Wherever the word "agent" turns up in a line of the entries, copy that line.
─── Excerpted data
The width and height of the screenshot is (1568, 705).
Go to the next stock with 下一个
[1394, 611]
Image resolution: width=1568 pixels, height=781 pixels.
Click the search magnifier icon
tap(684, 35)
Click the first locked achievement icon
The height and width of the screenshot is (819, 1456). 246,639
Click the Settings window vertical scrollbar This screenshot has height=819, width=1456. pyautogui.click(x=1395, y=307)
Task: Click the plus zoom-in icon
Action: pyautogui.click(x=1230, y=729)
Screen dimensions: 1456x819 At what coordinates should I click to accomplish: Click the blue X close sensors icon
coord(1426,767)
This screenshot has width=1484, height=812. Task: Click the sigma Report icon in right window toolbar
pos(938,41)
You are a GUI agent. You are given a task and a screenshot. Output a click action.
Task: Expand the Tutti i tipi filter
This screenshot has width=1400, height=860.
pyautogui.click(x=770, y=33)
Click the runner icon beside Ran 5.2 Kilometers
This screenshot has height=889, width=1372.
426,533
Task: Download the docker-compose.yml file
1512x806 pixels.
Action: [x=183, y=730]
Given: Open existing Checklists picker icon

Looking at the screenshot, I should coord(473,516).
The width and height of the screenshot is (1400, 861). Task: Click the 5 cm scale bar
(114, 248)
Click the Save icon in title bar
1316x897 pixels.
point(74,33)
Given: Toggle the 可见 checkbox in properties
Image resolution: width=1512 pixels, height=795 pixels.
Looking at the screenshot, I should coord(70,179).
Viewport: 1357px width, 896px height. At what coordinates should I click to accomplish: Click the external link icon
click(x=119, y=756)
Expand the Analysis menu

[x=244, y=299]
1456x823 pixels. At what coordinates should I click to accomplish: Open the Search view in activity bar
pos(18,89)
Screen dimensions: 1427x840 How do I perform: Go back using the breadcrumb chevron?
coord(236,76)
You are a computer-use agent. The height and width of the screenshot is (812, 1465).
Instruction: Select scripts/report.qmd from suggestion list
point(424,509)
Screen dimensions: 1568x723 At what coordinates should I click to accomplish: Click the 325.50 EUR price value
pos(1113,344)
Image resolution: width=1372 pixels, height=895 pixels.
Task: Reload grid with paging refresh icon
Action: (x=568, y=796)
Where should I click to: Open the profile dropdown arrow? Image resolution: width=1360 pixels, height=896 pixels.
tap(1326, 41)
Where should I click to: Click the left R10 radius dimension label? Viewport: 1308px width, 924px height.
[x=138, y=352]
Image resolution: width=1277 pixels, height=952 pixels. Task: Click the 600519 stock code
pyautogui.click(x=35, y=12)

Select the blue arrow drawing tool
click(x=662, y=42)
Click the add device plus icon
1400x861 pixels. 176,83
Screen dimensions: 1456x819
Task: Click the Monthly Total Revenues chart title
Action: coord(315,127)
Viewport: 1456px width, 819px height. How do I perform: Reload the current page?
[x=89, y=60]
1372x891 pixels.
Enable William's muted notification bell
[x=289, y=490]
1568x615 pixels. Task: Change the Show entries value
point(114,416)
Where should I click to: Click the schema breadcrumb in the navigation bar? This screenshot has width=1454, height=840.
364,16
──────
**Output:**
You are a GUI agent. You are given a task and a screenshot. Output a click action.
You are a computer-use agent. The height and width of the screenshot is (812, 1465).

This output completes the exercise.